>> start Reading text

It was a good ten years ago that they were awakened from their slumber – special computer methods known as neural networks, which, like the human brain, consist of interconnected neurons and are capable of learning how to solve complex tasks under their own steam. At the beginning of the millennium, neural networks were neglected by the scientific community. But actually, they are just a mathematical approach for reproducing functions. As early as the 1990s, researchers were able to show that neural networks can, in principle, learn almost any function, a feature that has many practical applications. Nevertheless, the artificial intelligence research community did not pick up on it in those days. “What was missing then was computing power, enough data and good software tools,” explains Franz Pernkopf of the Graz University of Technology. “That changed in 2010, and the field has been booming ever since. “ As a result, the performance of many AI applications has increased massively and has invaded our everyday life with voice-controlled services such as Siri or Alexa.
Reduce computing power
Neural networks still require a great deal of computing power, however, and the calculations are often outsourced from the user’s device to the cloud. The server farms run by cloud providers often use so-called GPUs for this purpose, which were actually developed for resource-hungry video games and are now heavily used in bitcoin mining. For some fields, such as self-driving cars or battery-powered devices, this massive computational requirement is a drawback. In a research project funded by the Austrian Science Fund FWF, Franz Pernkopf’s group therefore sought alternative approaches to reduce the complexity of the calculations.

>> end Reading text
>> start Provided records

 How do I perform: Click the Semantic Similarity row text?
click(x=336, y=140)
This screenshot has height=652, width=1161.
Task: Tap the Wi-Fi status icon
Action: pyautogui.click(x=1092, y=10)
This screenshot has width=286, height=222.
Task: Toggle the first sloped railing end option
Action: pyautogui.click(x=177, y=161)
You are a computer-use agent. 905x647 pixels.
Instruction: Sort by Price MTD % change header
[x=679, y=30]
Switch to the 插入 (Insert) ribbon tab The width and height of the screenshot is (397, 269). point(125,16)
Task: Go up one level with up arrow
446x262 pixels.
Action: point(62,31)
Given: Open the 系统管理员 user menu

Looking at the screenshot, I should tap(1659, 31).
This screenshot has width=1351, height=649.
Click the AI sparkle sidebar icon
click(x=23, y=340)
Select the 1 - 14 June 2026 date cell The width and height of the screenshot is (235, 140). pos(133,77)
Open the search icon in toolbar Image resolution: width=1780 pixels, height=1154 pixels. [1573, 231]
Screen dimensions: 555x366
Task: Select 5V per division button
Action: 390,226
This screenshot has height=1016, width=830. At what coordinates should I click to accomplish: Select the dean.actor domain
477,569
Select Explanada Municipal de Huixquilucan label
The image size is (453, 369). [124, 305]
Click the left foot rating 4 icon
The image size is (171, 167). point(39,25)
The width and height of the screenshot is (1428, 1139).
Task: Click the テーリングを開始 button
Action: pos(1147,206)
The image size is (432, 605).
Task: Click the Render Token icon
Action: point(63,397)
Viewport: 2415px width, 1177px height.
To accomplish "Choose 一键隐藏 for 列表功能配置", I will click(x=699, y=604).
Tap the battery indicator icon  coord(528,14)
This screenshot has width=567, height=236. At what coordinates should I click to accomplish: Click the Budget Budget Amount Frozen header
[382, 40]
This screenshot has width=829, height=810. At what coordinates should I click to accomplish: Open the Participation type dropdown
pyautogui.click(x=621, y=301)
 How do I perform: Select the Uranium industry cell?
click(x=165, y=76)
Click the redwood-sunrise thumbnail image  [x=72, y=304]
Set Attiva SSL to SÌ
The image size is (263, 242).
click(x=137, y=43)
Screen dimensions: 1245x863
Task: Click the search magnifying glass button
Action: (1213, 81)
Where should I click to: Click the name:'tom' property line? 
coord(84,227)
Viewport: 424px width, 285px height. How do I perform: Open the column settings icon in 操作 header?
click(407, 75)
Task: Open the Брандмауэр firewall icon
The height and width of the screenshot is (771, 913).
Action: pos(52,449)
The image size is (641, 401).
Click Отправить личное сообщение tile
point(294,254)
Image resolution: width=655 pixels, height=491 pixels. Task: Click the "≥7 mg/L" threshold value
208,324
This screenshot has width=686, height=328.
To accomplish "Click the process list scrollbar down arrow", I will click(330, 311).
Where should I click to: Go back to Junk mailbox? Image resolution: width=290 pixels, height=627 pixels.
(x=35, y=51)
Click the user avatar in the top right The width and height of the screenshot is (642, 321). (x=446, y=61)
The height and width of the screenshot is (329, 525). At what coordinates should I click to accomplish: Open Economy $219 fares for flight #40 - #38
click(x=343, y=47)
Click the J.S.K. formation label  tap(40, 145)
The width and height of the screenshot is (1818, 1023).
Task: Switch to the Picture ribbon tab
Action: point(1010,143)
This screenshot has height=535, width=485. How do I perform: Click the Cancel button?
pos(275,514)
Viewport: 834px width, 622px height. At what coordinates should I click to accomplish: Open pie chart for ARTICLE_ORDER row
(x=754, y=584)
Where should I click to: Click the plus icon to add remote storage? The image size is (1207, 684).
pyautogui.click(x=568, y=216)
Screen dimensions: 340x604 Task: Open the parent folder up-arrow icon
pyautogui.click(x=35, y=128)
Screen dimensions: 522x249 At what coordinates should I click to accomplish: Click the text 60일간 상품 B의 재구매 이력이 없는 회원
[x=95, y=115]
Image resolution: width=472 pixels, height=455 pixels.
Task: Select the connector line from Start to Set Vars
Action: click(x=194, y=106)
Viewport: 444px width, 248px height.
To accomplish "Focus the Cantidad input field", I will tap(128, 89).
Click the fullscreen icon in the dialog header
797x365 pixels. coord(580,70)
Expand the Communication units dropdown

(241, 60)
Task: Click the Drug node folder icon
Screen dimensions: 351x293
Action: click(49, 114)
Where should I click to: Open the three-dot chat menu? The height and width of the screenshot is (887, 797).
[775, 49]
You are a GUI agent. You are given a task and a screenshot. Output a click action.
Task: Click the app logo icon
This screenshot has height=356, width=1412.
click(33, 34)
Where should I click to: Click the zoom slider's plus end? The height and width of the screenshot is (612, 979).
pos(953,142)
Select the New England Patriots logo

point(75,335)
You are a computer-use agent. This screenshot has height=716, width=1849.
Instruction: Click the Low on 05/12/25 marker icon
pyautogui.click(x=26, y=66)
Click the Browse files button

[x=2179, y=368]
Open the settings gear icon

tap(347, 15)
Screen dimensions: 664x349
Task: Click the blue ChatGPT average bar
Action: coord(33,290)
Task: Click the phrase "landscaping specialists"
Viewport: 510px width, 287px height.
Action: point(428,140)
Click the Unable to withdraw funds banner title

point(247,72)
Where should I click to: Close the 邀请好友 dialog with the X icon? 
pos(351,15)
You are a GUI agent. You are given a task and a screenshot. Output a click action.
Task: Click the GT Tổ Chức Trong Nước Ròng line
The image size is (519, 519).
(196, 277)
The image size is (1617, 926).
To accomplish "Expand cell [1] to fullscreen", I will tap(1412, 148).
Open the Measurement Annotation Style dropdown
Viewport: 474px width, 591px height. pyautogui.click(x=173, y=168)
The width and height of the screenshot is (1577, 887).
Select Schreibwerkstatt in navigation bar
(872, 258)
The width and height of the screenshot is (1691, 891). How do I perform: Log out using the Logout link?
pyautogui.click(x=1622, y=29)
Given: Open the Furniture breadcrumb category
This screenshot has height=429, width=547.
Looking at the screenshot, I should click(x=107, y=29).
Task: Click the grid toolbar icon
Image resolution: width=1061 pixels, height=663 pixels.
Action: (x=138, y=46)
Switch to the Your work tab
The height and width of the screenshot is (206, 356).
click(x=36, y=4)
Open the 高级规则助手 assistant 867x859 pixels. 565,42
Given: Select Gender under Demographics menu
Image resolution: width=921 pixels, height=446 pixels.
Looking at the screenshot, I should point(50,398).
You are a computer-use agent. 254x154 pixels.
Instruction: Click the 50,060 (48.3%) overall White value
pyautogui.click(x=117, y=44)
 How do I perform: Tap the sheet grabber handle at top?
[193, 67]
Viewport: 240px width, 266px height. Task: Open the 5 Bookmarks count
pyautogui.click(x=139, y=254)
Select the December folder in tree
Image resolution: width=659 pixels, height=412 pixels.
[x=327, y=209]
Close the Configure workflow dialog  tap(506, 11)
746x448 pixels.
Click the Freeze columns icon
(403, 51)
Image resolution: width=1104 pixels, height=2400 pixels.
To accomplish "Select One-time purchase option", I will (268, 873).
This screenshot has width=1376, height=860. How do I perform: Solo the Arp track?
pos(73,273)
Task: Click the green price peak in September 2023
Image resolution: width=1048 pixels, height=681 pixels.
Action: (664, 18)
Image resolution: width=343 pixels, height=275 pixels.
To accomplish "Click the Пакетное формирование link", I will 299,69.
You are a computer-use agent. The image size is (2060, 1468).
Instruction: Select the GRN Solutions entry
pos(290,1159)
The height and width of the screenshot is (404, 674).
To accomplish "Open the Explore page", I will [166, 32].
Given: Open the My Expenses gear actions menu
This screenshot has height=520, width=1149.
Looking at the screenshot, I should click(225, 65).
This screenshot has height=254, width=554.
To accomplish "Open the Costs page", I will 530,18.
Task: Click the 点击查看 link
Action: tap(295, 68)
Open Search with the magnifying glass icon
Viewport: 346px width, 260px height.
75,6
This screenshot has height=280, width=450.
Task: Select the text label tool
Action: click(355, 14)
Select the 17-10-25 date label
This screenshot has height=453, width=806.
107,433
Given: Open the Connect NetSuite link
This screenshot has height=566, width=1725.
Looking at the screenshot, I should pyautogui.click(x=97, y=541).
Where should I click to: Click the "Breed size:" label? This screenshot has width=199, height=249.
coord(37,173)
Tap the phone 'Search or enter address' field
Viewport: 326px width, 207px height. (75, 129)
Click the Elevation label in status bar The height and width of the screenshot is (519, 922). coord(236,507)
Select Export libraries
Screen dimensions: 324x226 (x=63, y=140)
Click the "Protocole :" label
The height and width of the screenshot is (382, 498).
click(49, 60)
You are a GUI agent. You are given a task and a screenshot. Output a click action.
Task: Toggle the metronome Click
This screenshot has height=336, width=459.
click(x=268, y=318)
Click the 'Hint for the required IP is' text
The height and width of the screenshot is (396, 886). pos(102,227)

>> end Provided records

◆ Challenge A ◆
Translate this sentence from the neural networks text into Spanish: "At the beginning of the millennium, neural networks were neglected by the scientific community."
◆ Challenge B ◆
Please copy the listing word for word from its first line up to and including the line with "Select the 1 - 14".

◆ Task answer A ◆
A principios del milenio, las redes neuronales fueron desatendidas por la comunidad científica.

◆ Task answer B ◆
 How do I perform: Click the Semantic Similarity row text?
click(x=336, y=140)
This screenshot has height=652, width=1161.
Task: Tap the Wi-Fi status icon
Action: pyautogui.click(x=1092, y=10)
This screenshot has width=286, height=222.
Task: Toggle the first sloped railing end option
Action: pyautogui.click(x=177, y=161)
You are a computer-use agent. 905x647 pixels.
Instruction: Sort by Price MTD % change header
[x=679, y=30]
Switch to the 插入 (Insert) ribbon tab The width and height of the screenshot is (397, 269). point(125,16)
Task: Go up one level with up arrow
446x262 pixels.
Action: point(62,31)
Given: Open the 系统管理员 user menu

Looking at the screenshot, I should tap(1659, 31).
This screenshot has width=1351, height=649.
Click the AI sparkle sidebar icon
click(x=23, y=340)
Select the 1 - 14 June 2026 date cell The width and height of the screenshot is (235, 140). pos(133,77)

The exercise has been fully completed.